About this task:
In your answer, repeat each line of the data exactly.

╭──

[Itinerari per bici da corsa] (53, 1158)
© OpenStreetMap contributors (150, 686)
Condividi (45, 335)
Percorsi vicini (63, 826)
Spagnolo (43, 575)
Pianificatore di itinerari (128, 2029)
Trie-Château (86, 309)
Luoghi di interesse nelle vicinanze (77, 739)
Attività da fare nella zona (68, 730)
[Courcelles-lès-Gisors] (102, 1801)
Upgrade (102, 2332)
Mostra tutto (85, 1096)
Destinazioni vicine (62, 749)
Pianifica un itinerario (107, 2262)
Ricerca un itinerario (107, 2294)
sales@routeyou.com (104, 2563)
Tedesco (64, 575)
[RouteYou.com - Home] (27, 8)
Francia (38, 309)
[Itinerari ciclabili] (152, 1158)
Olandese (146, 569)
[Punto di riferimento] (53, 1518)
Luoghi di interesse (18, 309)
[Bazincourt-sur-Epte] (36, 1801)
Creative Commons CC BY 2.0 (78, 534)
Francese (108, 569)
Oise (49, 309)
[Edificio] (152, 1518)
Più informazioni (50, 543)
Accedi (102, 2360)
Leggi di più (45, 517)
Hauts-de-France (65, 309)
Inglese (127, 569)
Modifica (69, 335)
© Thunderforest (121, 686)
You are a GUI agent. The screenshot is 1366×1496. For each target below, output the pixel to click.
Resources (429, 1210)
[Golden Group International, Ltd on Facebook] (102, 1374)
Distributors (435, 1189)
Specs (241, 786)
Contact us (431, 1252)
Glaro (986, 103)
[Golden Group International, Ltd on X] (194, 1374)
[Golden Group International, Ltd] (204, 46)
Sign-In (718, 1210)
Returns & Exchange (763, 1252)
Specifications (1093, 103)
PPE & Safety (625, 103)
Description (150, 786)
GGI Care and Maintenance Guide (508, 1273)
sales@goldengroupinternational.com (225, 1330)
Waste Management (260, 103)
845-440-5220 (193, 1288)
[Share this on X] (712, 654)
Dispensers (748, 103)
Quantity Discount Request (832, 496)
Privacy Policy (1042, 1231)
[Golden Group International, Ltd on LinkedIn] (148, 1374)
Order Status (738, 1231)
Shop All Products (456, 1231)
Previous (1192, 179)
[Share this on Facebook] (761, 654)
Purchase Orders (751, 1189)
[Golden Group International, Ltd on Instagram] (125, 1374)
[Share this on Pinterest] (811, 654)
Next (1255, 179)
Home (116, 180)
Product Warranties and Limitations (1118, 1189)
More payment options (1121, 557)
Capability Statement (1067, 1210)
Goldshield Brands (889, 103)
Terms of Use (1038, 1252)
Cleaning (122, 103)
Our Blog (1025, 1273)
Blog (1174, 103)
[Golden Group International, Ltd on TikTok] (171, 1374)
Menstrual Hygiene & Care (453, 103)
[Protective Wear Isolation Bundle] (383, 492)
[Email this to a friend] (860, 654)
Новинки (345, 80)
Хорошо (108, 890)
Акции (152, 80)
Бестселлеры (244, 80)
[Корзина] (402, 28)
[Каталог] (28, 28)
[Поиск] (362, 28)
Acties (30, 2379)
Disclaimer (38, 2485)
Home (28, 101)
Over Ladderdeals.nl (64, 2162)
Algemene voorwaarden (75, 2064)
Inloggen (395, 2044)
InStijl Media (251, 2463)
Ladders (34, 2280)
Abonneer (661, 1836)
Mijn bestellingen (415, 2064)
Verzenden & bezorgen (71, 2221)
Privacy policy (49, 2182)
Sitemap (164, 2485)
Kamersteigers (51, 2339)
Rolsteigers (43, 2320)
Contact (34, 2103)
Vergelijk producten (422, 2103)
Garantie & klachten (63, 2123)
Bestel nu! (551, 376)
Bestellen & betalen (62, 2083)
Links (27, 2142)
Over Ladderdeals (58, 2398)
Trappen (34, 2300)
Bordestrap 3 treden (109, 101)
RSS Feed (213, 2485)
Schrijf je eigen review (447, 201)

╰──

Task output:
[Itinerari per bici da corsa] (53, 1158)
© OpenStreetMap contributors (150, 686)
Condividi (45, 335)
Percorsi vicini (63, 826)
Spagnolo (43, 575)
Pianificatore di itinerari (128, 2029)
Trie-Château (86, 309)
Luoghi di interesse nelle vicinanze (77, 739)
Attività da fare nella zona (68, 730)
[Courcelles-lès-Gisors] (102, 1801)
Upgrade (102, 2332)
Mostra tutto (85, 1096)
Destinazioni vicine (62, 749)
Pianifica un itinerario (107, 2262)
Ricerca un itinerario (107, 2294)
sales@routeyou.com (104, 2563)
Tedesco (64, 575)
[RouteYou.com - Home] (27, 8)
Francia (38, 309)
[Itinerari ciclabili] (152, 1158)
Olandese (146, 569)
[Punto di riferimento] (53, 1518)
Luoghi di interesse (18, 309)
[Bazincourt-sur-Epte] (36, 1801)
Creative Commons CC BY 2.0 (78, 534)
Francese (108, 569)
Oise (49, 309)
[Edificio] (152, 1518)
Più informazioni (50, 543)
Accedi (102, 2360)
Leggi di più (45, 517)
Hauts-de-France (65, 309)
Inglese (127, 569)
Modifica (69, 335)
© Thunderforest (121, 686)
You are a GUI agent. The screenshot is 1366×1496. For each target below, output the pixel to click.
Resources (429, 1210)
[Golden Group International, Ltd on Facebook] (102, 1374)
Distributors (435, 1189)
Specs (241, 786)
Contact us (431, 1252)
Glaro (986, 103)
[Golden Group International, Ltd on X] (194, 1374)
[Golden Group International, Ltd] (204, 46)
Sign-In (718, 1210)
Returns & Exchange (763, 1252)
Specifications (1093, 103)
PPE & Safety (625, 103)
Description (150, 786)
GGI Care and Maintenance Guide (508, 1273)
sales@goldengroupinternational.com (225, 1330)
Waste Management (260, 103)
845-440-5220 (193, 1288)
[Share this on X] (712, 654)
Dispensers (748, 103)
Quantity Discount Request (832, 496)
Privacy Policy (1042, 1231)
[Golden Group International, Ltd on LinkedIn] (148, 1374)
Order Status (738, 1231)
Shop All Products (456, 1231)
Previous (1192, 179)
[Share this on Facebook] (761, 654)
Purchase Orders (751, 1189)
[Golden Group International, Ltd on Instagram] (125, 1374)
[Share this on Pinterest] (811, 654)
Next (1255, 179)
Home (116, 180)
Product Warranties and Limitations (1118, 1189)
More payment options (1121, 557)
Capability Statement (1067, 1210)
Goldshield Brands (889, 103)
Terms of Use (1038, 1252)
Cleaning (122, 103)
Our Blog (1025, 1273)
Blog (1174, 103)
[Golden Group International, Ltd on TikTok] (171, 1374)
Menstrual Hygiene & Care (453, 103)
[Protective Wear Isolation Bundle] (383, 492)
[Email this to a friend] (860, 654)
Новинки (345, 80)
Хорошо (108, 890)
Акции (152, 80)
Бестселлеры (244, 80)
[Корзина] (402, 28)
[Каталог] (28, 28)
[Поиск] (362, 28)
Acties (30, 2379)
Disclaimer (38, 2485)
Home (28, 101)
Over Ladderdeals.nl (64, 2162)
Algemene voorwaarden (75, 2064)
Inloggen (395, 2044)
InStijl Media (251, 2463)
Ladders (34, 2280)
Abonneer (661, 1836)
Mijn bestellingen (415, 2064)
Verzenden & bezorgen (71, 2221)
Privacy policy (49, 2182)
Sitemap (164, 2485)
Kamersteigers (51, 2339)
Rolsteigers (43, 2320)
Contact (34, 2103)
Vergelijk producten (422, 2103)
Garantie & klachten (63, 2123)
Bestel nu! (551, 376)
Bestellen & betalen (62, 2083)
Links (27, 2142)
Over Ladderdeals (58, 2398)
Trappen (34, 2300)
Bordestrap 3 treden (109, 101)
RSS Feed (213, 2485)
Schrijf je eigen review (447, 201)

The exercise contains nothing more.